Because creditors collect settlements direct from paychecks, salary garnishment is a tough situation for people in debt. People can get their wage garnished for a multitude of reasons.
Wage can be collected automatically from a person's paycheck or other income sources when a verdict is decided. For the following reasons, wage can be garnished:
* Debt to credit card companies.
* Unpaid child support.
* Court fines owed.
* Unpaid taxes.
* Student loans in arrears.
* Other debts.
Varying in each state, federal law caps garnishment at 25%. Some states provide garnishments of lower amounts, while states like Texas, South and North Carolina, and Pennsylvania don't allow garnishment. If income is insufficient, there's a specific heirarchy for garnishments to be collected: federal, then state, and finally, credit cards.
Here's the procedure that the IRS follows when garnishing salary:
* Serve a Notice or Demand for Payment.
* At least thirty days before garnishment, a Final Notice is served. A lot of people don't know their wage will be garnished because these do not have to be served in person and often not received.
* Unless other payment deals are made, salary is garnished until debt is settled in full. Garnishment can't be declined.

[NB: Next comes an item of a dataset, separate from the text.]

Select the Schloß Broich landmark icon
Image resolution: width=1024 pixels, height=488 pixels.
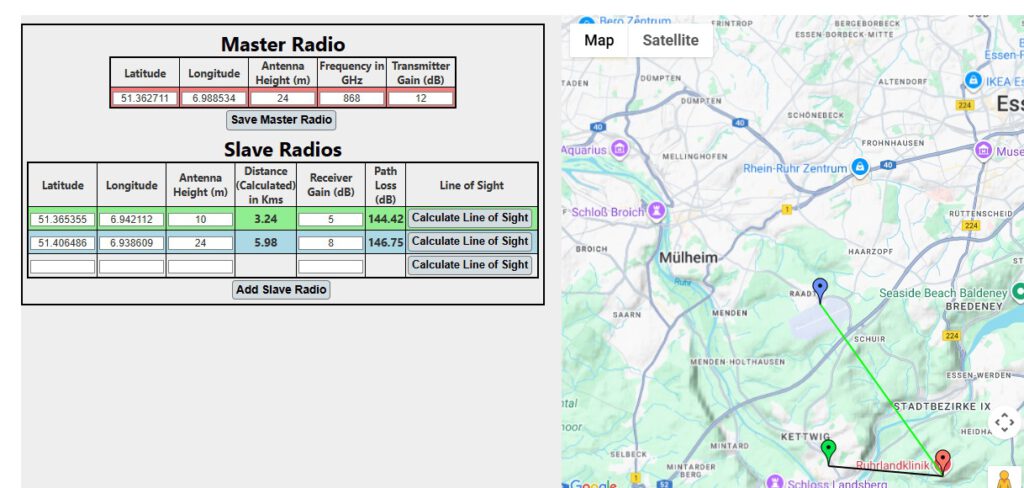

To declare income to the IRS, companies that employ freelancers or private contractors should file a 1099 form. Taxes are computed by the 1099 freelancers themselves.
If an employee has his wage garnished, the employer has no choice but to take the settlement out of the paycheck. If the employee quits and becomes a freelancer or a 1099 independent contractor, then the employer is definitely released from that obligation. Instead of garnishing wage from an employer, the credit can levy the contractor's accounts receivable. This means that when an independent contractor receives a check from a company for work, the bank account can be levied.
Money in the account is frozen and collected when a bank account is levied. This is most commonly done by the IRS, though other creditors can do it, too. Creditors can levy bank accounts unless the dues are paid.
Bank levies or garnishment of wages are tough situations. Get IRS help from a seasoned tax lawyer like Darrin T. Mish before debt gets beyond control.